Task instructions:
Beginning with the line where "At what coordinates should I click to accomplish: Click the PO" appears, set down each line exactly until the records below end, and omit the pictures.

Working data:
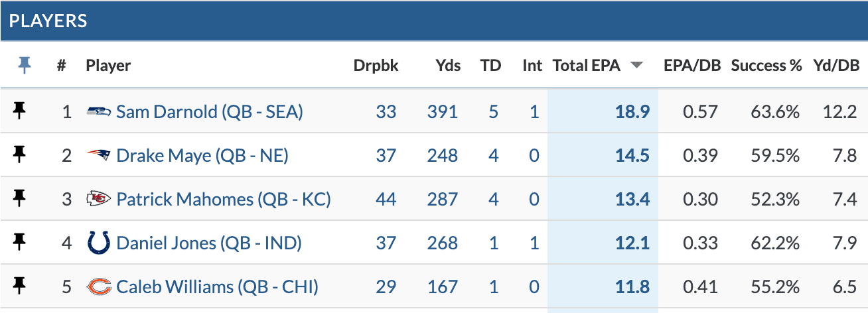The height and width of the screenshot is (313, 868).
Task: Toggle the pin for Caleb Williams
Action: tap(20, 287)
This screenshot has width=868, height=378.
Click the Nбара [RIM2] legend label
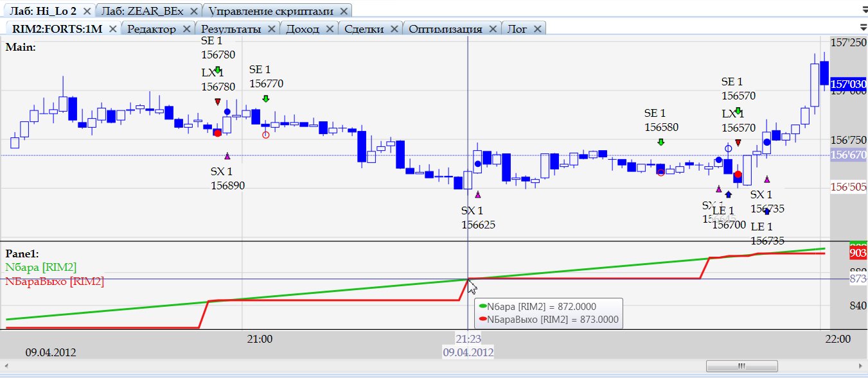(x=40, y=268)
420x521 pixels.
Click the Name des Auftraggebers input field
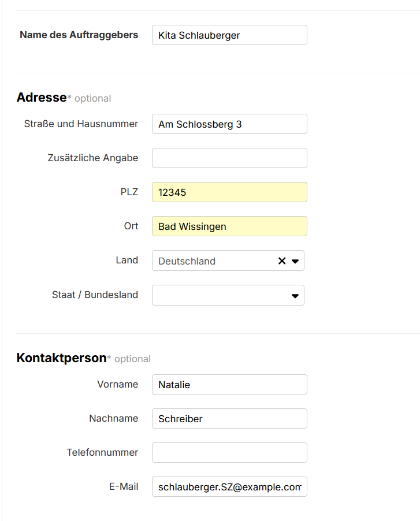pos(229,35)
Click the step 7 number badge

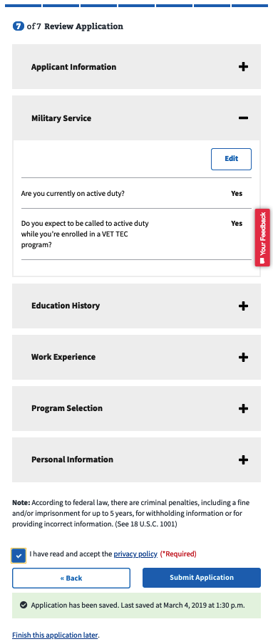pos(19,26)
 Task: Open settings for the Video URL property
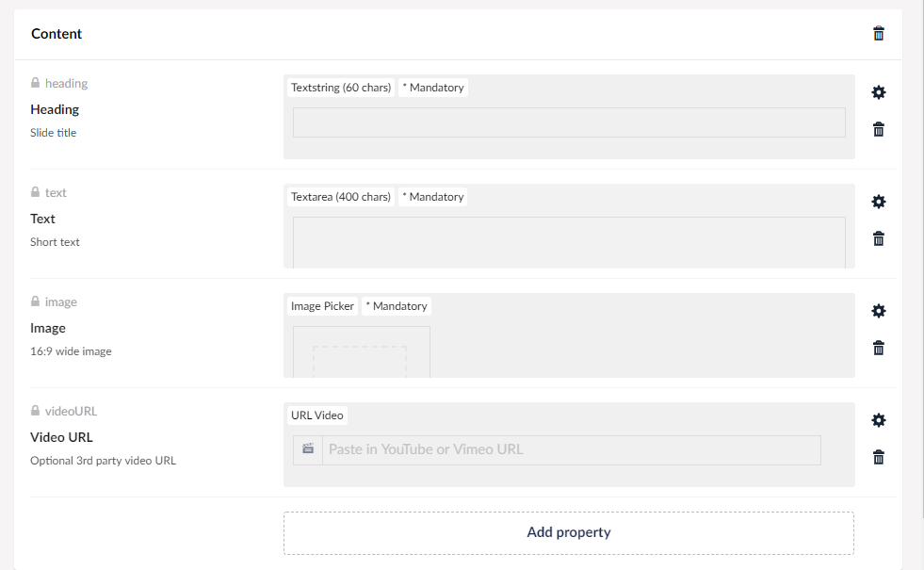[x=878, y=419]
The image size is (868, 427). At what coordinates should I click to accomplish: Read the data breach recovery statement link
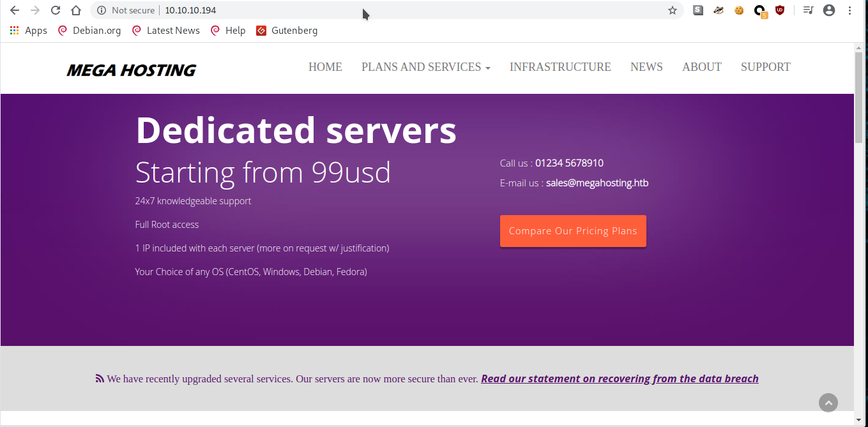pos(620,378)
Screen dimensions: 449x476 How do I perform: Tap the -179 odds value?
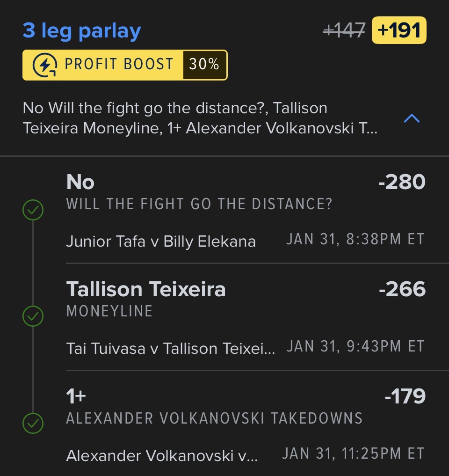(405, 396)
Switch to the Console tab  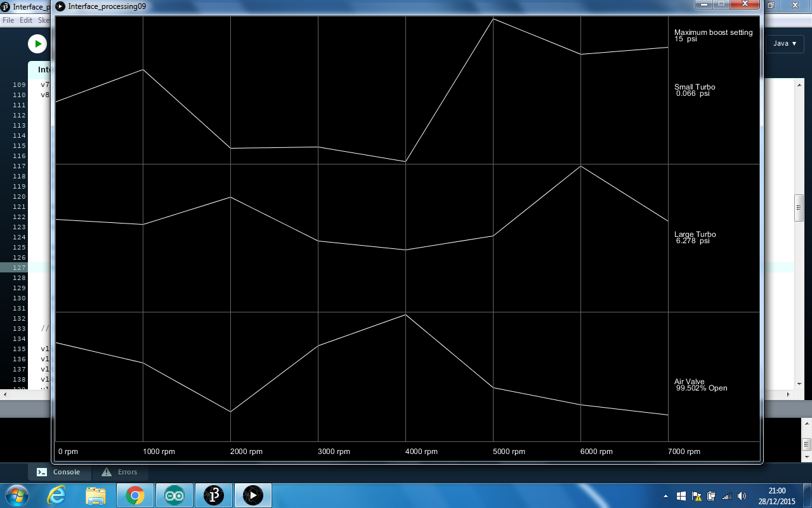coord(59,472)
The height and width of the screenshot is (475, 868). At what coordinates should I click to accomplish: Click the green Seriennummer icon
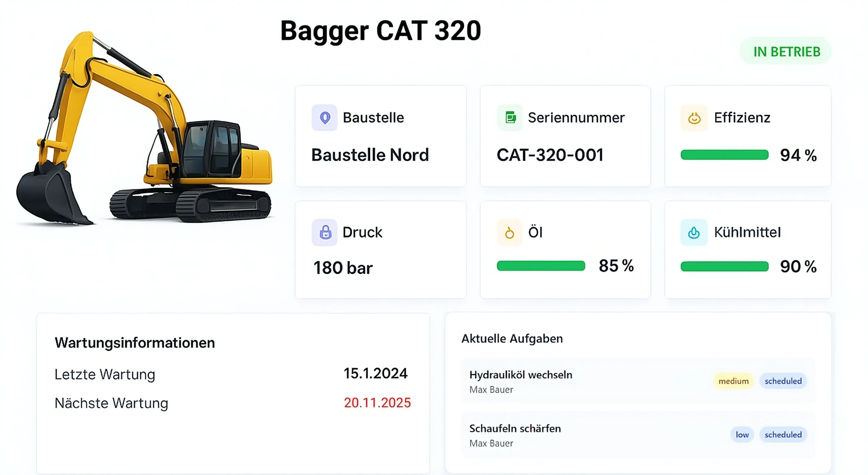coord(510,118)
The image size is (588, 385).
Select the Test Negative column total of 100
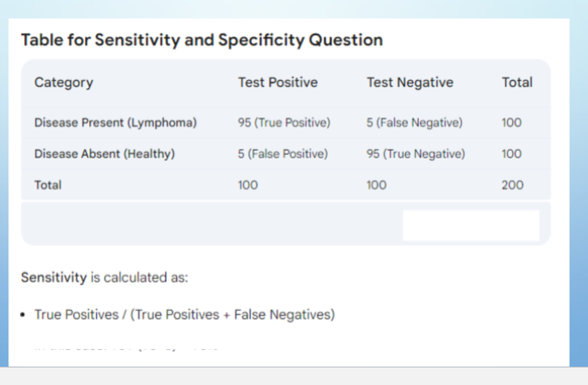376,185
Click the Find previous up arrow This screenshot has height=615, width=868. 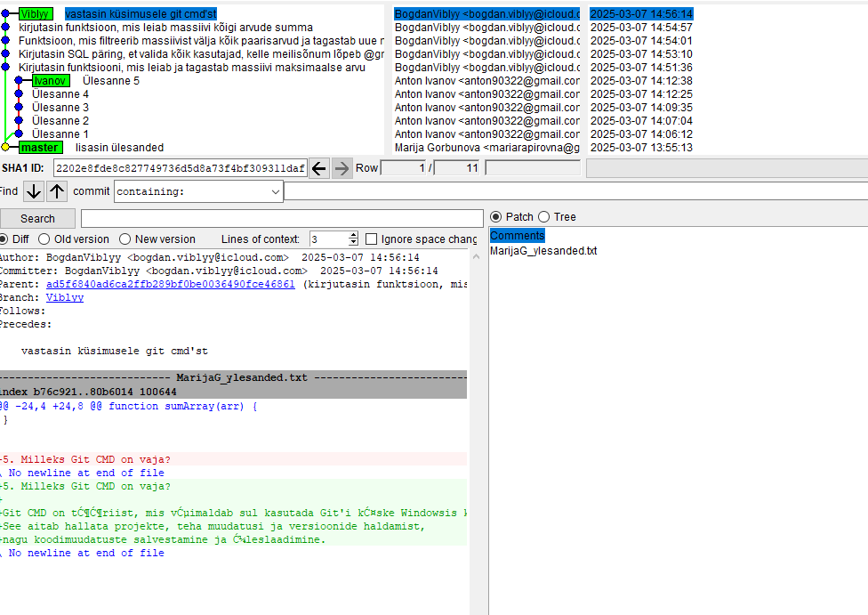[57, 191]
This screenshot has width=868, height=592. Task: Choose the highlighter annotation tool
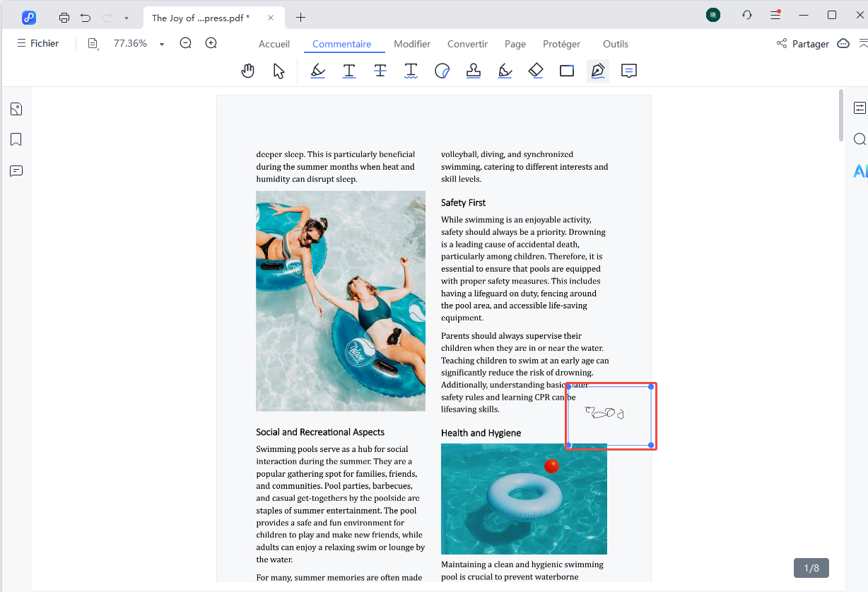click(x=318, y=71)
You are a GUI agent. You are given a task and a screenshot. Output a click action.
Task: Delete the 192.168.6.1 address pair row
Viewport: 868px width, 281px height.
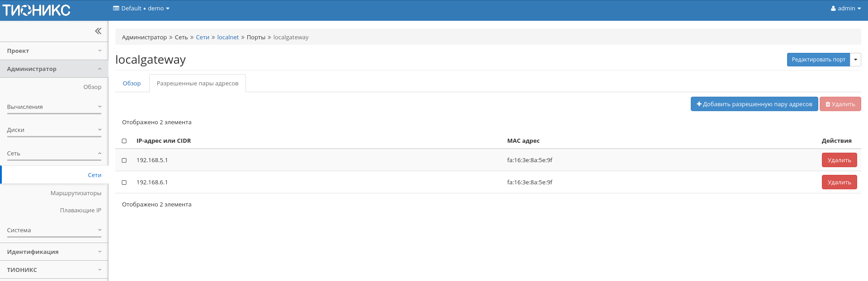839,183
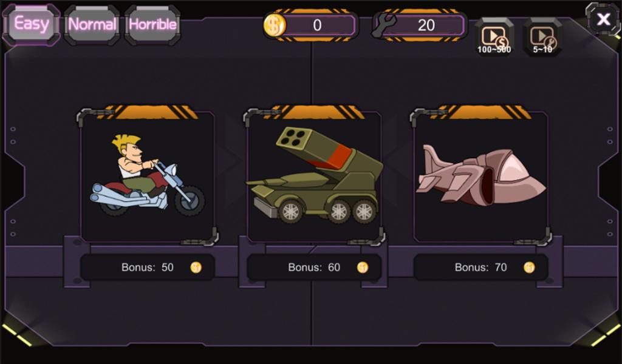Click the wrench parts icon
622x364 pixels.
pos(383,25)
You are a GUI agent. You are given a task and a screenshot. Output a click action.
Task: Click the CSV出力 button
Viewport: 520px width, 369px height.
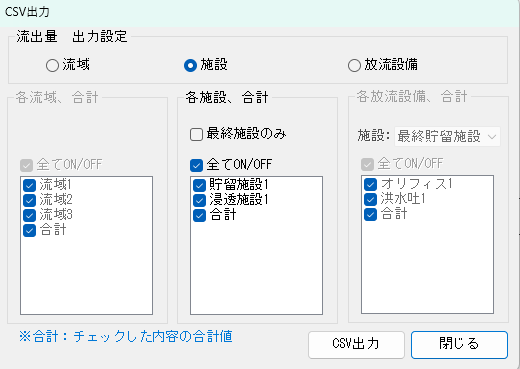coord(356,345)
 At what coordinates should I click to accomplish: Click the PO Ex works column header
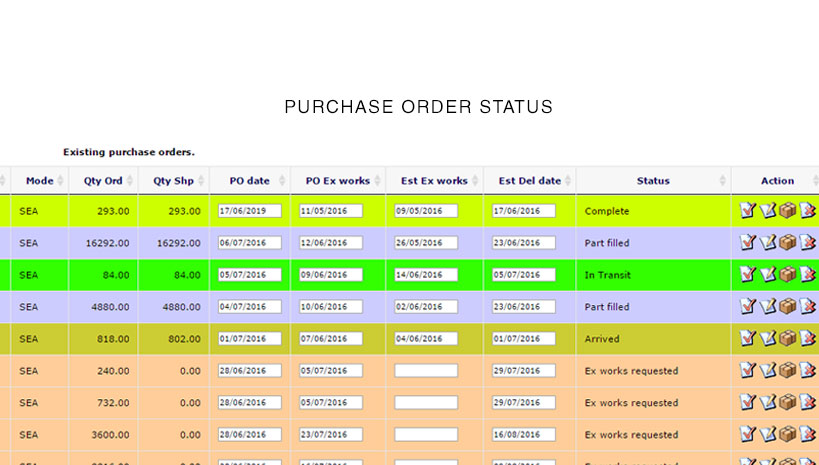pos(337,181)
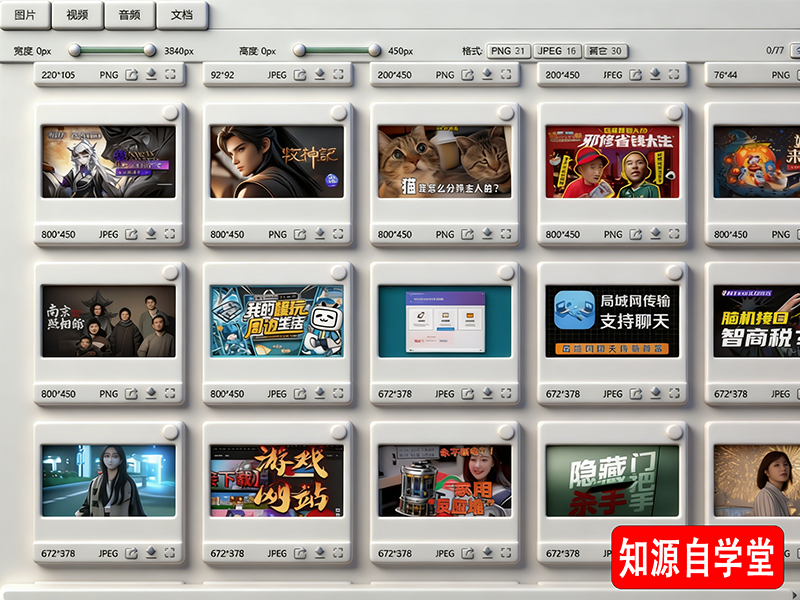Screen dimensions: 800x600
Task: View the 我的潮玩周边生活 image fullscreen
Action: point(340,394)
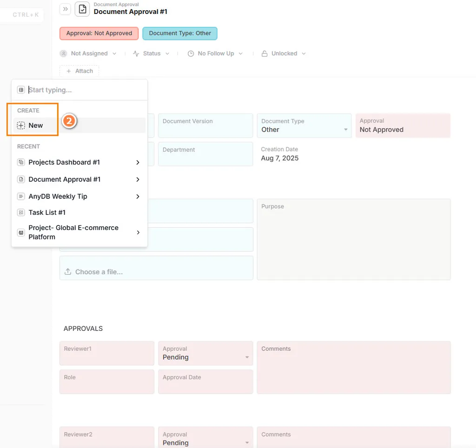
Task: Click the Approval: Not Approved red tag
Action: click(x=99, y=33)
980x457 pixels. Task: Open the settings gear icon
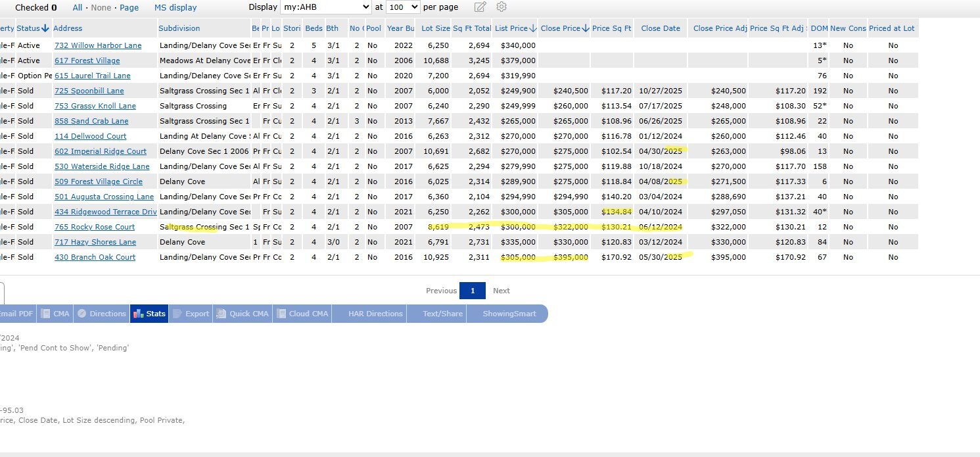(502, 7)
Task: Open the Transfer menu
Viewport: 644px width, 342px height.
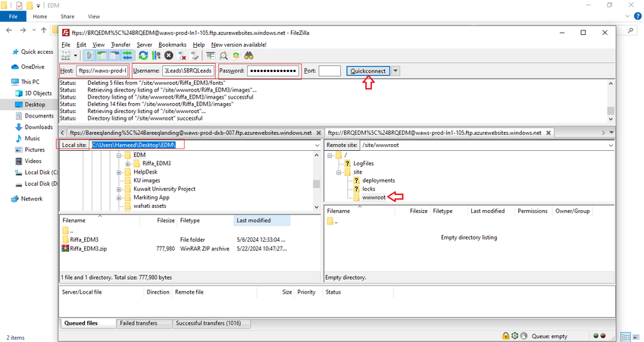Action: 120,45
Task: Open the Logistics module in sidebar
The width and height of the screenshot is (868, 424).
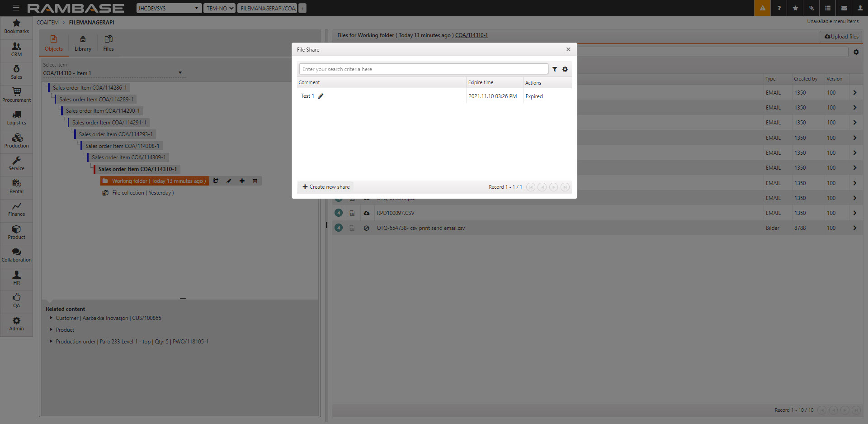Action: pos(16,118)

Written answer:
 At what coordinates should I click to accomplish: Click the PO Ex works column header
pos(337,181)
Screen dimensions: 800x600
Task: View the 我的潮玩周边生活 image fullscreen
Action: point(340,394)
Task: Click the Approval: Not Approved red tag
Action: click(x=99, y=33)
980x457 pixels. Task: Open the settings gear icon
(502, 7)
Task: Open the Transfer menu
Viewport: 644px width, 342px height.
Action: 120,45
Task: Open the Logistics module in sidebar
The width and height of the screenshot is (868, 424).
Action: pos(16,118)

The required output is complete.